Certains la croyaient en perte de vitesse, mais la newsletter revient en force depuis quelques années. A l’instar d’Eric Dupin avec Citronium, Géraldine Dormoy a fait le choix de lancer une newsletter personnelle pour s’adresser de manière directe à ses lecteurs. Réalisée pour le compte de L’Express, où elle est responsable éditoriale web de Styles, elle offre chaque semaine un édito mettant en avant ses pensées, opinions et envies. Nous avons interviewé Géraldine Dormoy sur les raisons qui l’ont poussée à remplacer son blog par cette newsletter, mais aussi sur les ingrédients d’une newsletter personnelle réussie.

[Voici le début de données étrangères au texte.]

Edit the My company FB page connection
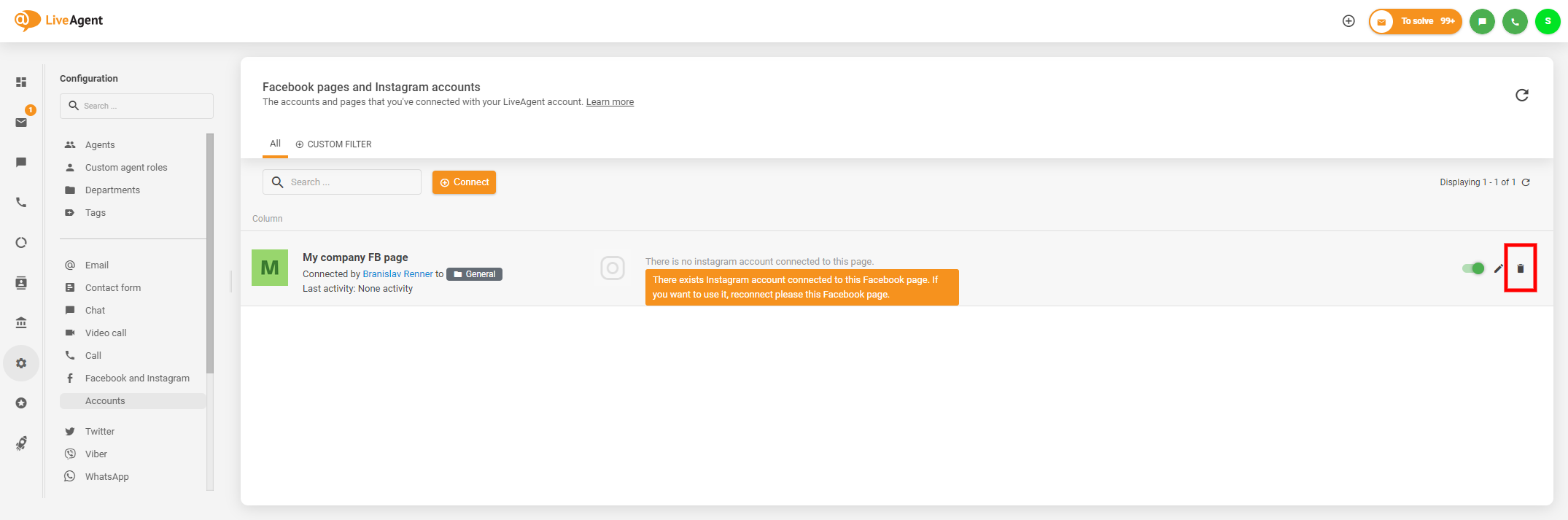Viewport: 1568px width, 520px height. 1498,268
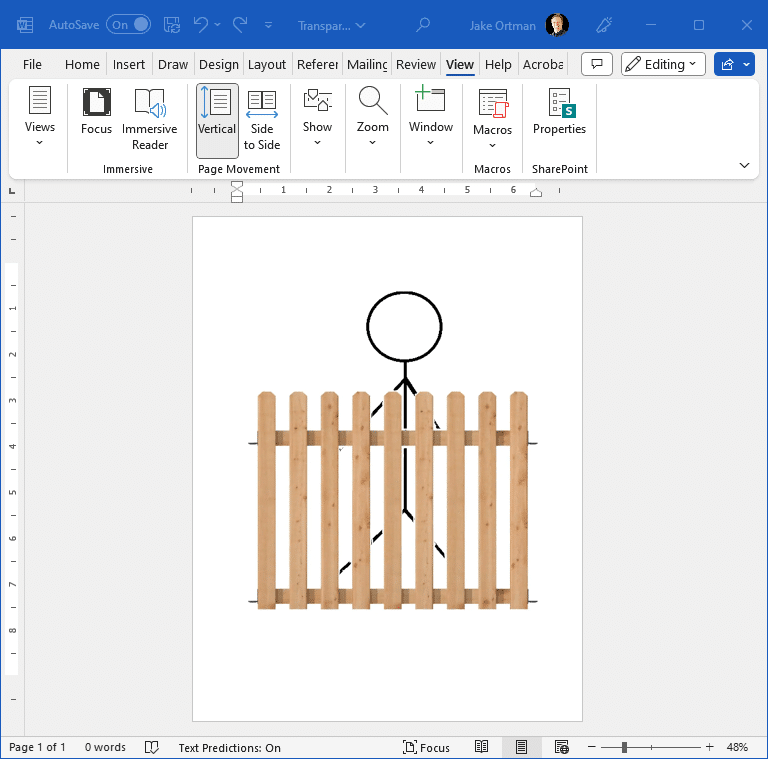This screenshot has height=759, width=768.
Task: Open the Comments speech bubble icon
Action: pyautogui.click(x=597, y=64)
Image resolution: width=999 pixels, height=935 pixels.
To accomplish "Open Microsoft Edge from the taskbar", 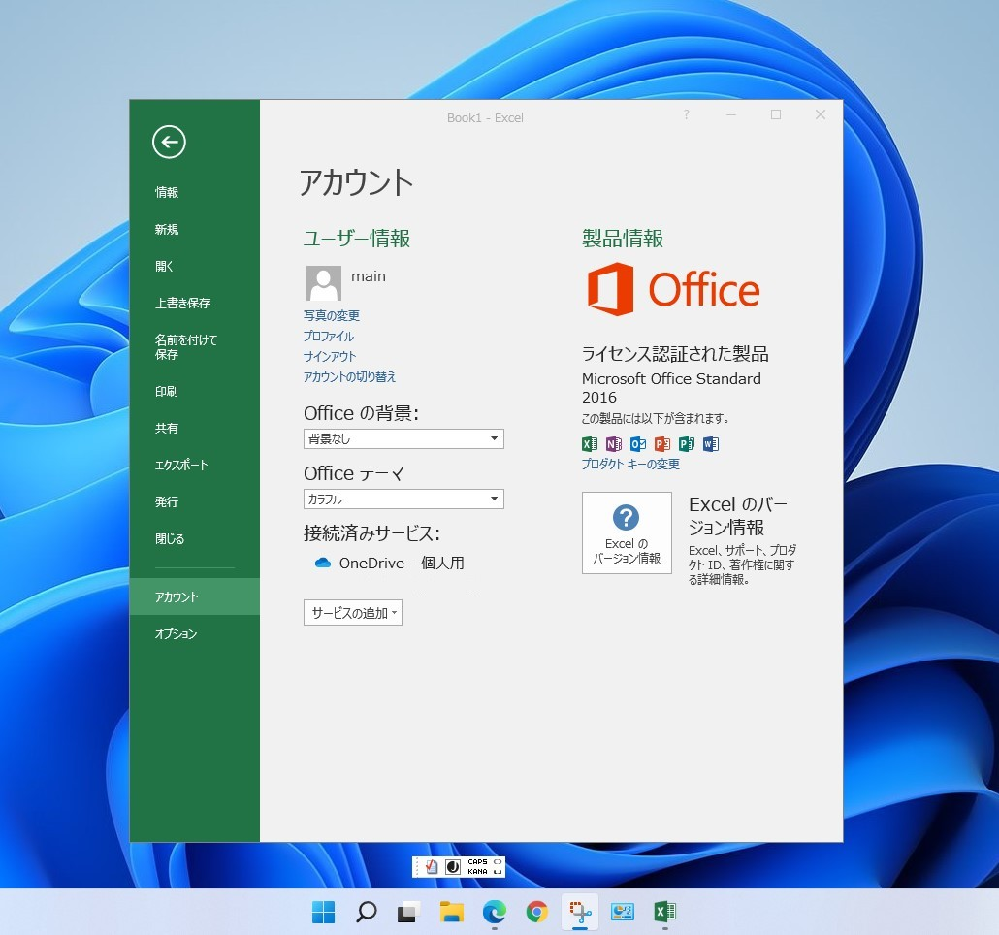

Quand et comment as-tu lancé ta newsletter personnelle éditée pour L’Express ?

Je suis arrivée à L’Express alors que j’avais un blog qui s’appelait Café Mode, créé en 2005, qui s’est renommé en geraldinedormoy.com depuis. S’il est en sommeil aujourd’hui, il a longtemps été très actif et bénéficiait d’une communauté très fidèle. En janvier 2017, alors que les blogs étaient moins dans l’air du temps, mon éditeur m’a suggéré de trouver un moyen de conserver le ton que les lecteurs du blog appréciaient, mais cette fois directement en lien avec le site L’Express. Il m’a alors proposé une newsletter en me disant de garder ma plume et la ligne éditoriale de mon blog, et de l’envisager de la même manière qu’un éditorial de presse magazine. Cela me permettait de continuer à m’adresser à ma communauté mais aussi aux lecteurs et lectrices de L’Express.

En quoi le format change-t-il par rapport à un espace en ligne comme Café Mode ? Quelles sont les spécificités du média newsletter par rapport à un espace blog ?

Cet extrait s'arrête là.